Hari itu, pukul 09.00 pagi, massa sudah memadati Kantor BP Batam. Jumlahnya, bertambah terus hingga siang hari. Jalanan macet dan lalu-lintas lumpuh. Mereka mulai berorasi secara bergantian. Intinya, mereka meminta pemerintah membatalkan niat membangun pabrik kaca raksasa yang dibuat di kampung mereka.
Dalam orasi disampaikan, investasi di Pulau Rempang itu, mengakibatkan warga kampung tua dan situs sejarah terancam punah.

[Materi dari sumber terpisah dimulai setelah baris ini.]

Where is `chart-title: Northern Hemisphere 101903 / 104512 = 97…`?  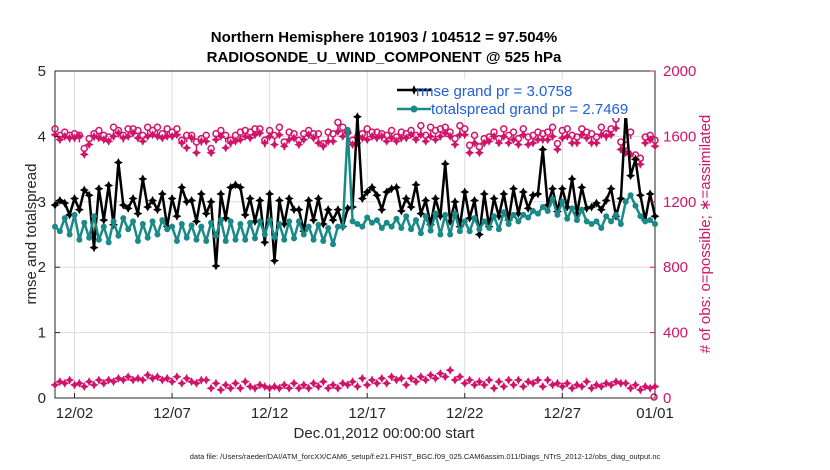
chart-title: Northern Hemisphere 101903 / 104512 = 97… is located at coordinates (384, 38).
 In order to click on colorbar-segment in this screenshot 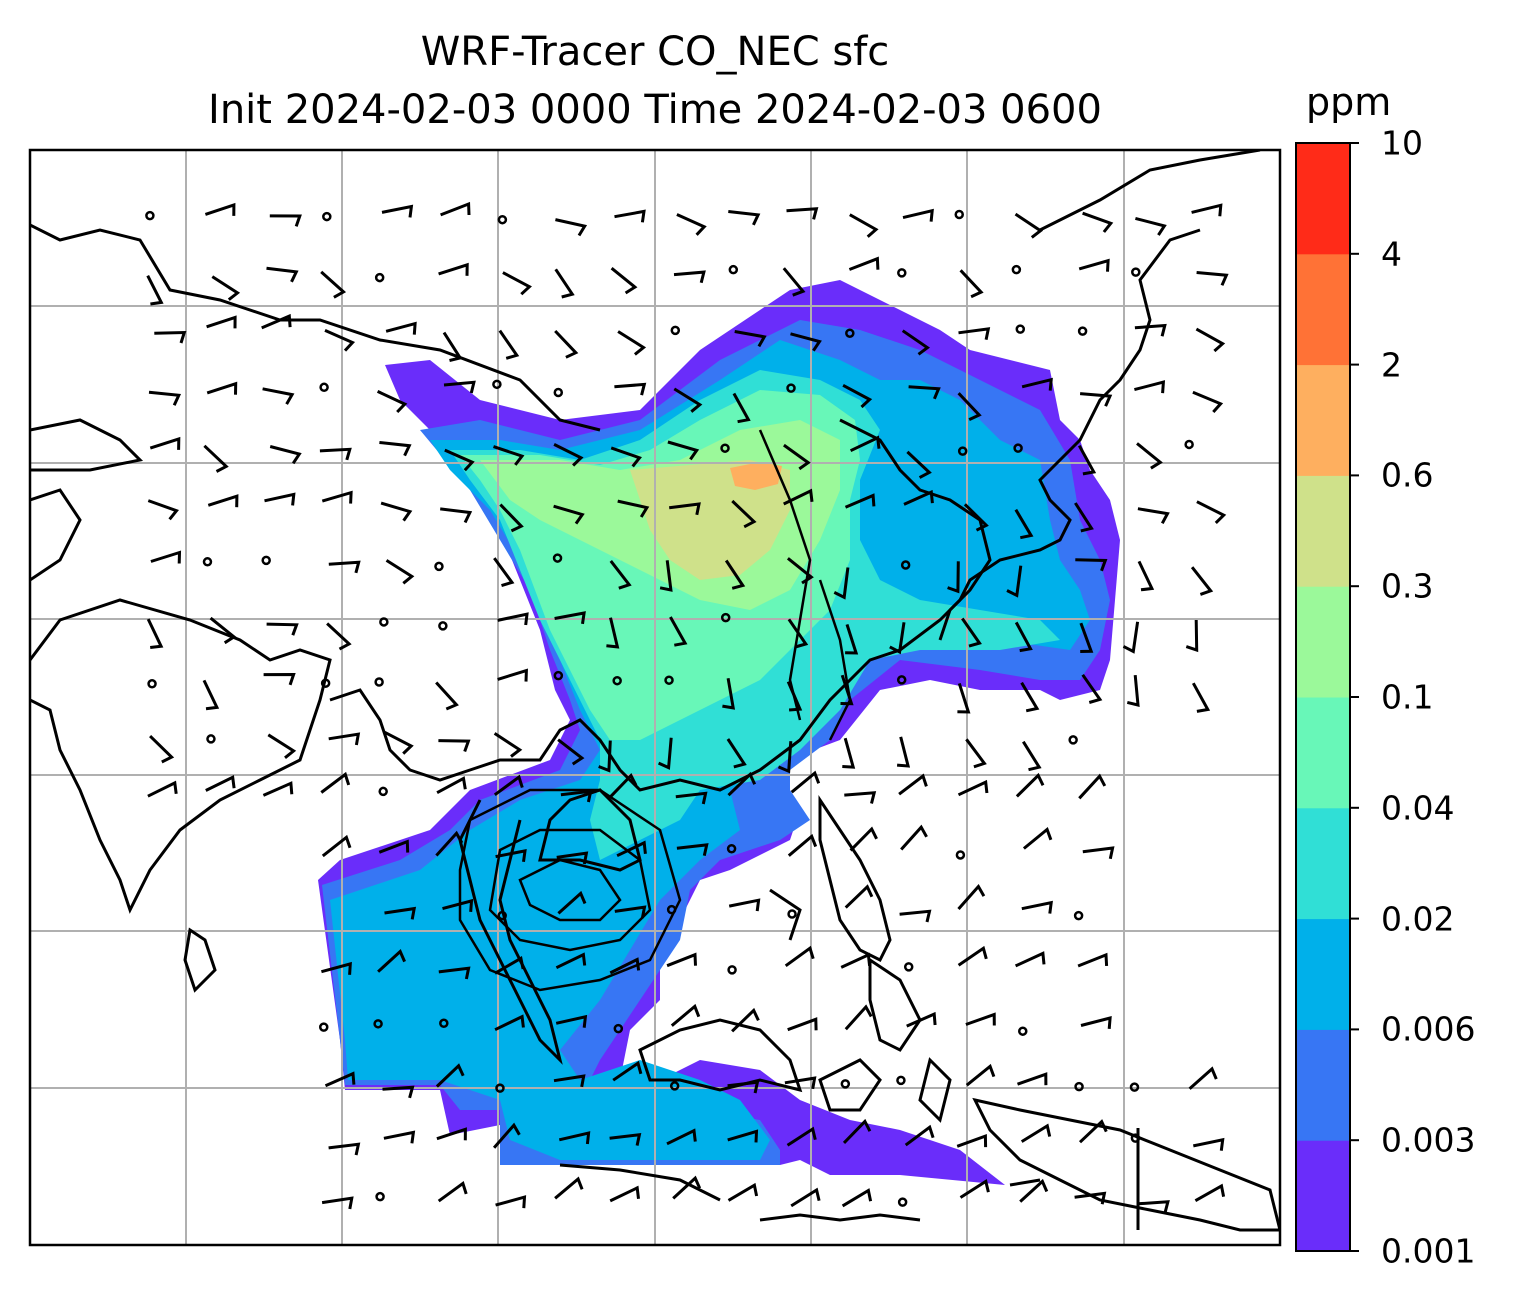, I will do `click(1323, 531)`.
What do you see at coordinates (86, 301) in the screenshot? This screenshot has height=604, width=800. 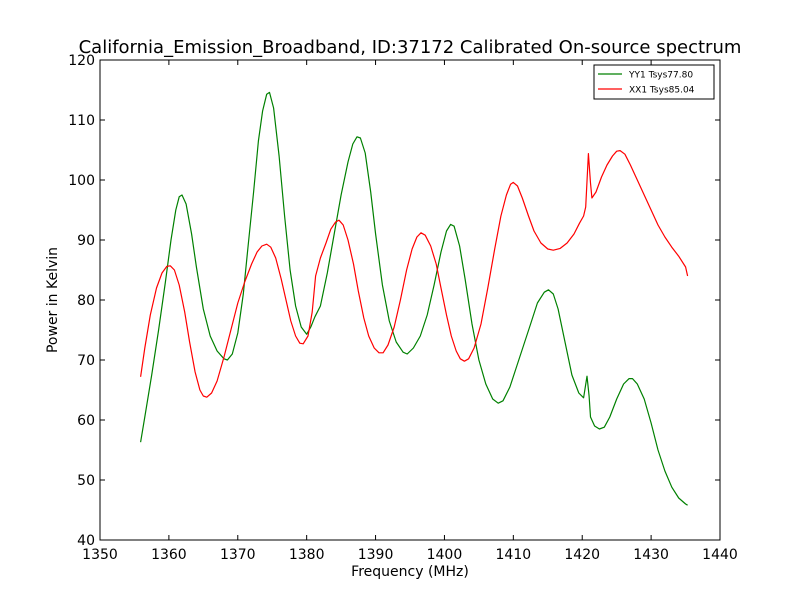 I see `y-tick-label: 80` at bounding box center [86, 301].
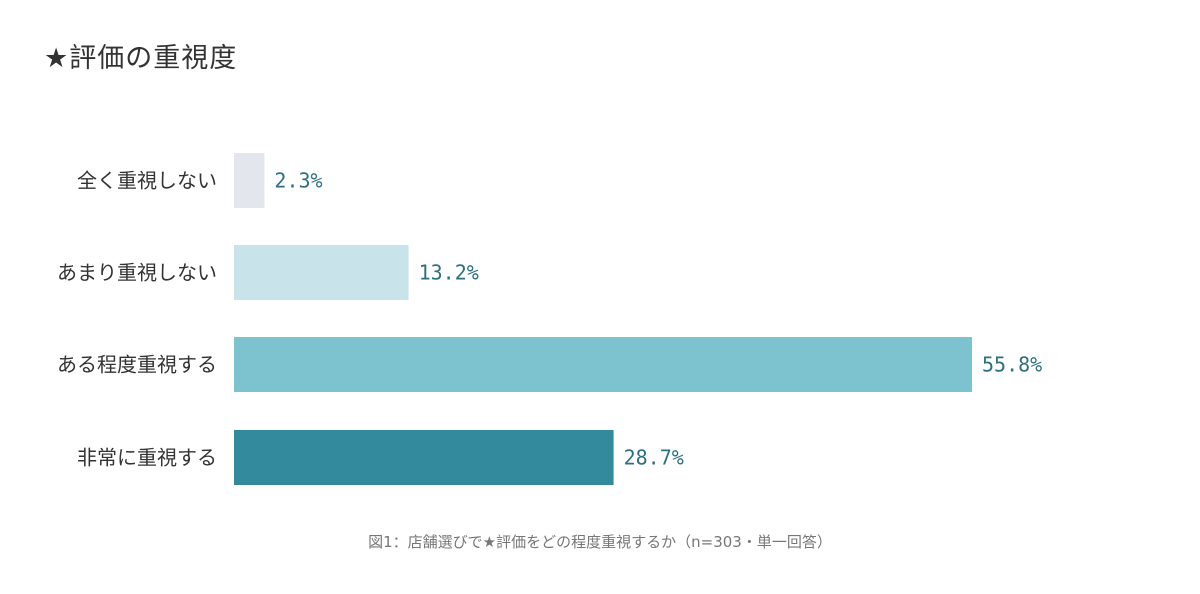 The image size is (1200, 594). Describe the element at coordinates (141, 58) in the screenshot. I see `page-title: ★評価の重視度` at that location.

Karena itu, ribuan massa yang tidak saja dari Pulau Rempang, Kecamatan Galang, tapi juga dari aliansi Pemuda Melayu se-Provinsi Kepri, tak bisa lagi menahan amarah. “Kami tak bisa diam lagi. Kami menolak relokasi. Karena wilayah yang kami tinggali saat ini adalah tanah adat. Kamipun sudah turun-temurun tinggal di sini” kata Syamsuddin, seorang orator.
Selagi teman-temannya berorasi, sebagian pendemo mulai memanjat pagar Gedung BP dan terus mendesak untuk masuk. Tentu saja tindakan mereka mendapat hambatan dari para petugas. Seketika suasana menjadi panas. Dan, melayanglah semua yang bisa diterbangkan. Batu bersilewaran, botol plastik berisi (maaf) air kencing, juga ikut melayang-layang.

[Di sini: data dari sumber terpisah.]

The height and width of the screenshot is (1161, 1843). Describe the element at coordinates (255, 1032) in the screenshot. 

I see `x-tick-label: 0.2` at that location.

Menurut Syamsuddin, kesabaran masyarakat memang dah memuncak. Karena sebelumnya atau pada 13 Agustus 2023, mereka sudah berbicara dengan Menteri Investasi/Kepala Badan Koordinasi Penanam Modal (BKPM), Bahlil Lahadalia, saat berkunjung ke Kantor Kecamatan Galang di Kelurahan Sembulang. Ketika itu mereka dengan tegas mengatakan, tidak mau digusur dan mohon mempertimbangkan kembali keinginan pemerintah.

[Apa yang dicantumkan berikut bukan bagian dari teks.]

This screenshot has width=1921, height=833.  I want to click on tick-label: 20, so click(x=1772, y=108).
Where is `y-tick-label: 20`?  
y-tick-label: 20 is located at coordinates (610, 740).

Mereka, kata Syamsuddin, bukan melarang orang luar berinvestasi. Bukan pula menghalangi niat pemerintah mambangun Kepri. “Silahkan saja. Kami tetap mendukung. Tapi kampung tua kami jangan diusik, karena memiliki sejarah budaya yang panjang. Kepri ini kan luas. Bangunlah di tempat yang tak mengganggu pelestarian budaya dan sejarah,” ujar Syamsuddin.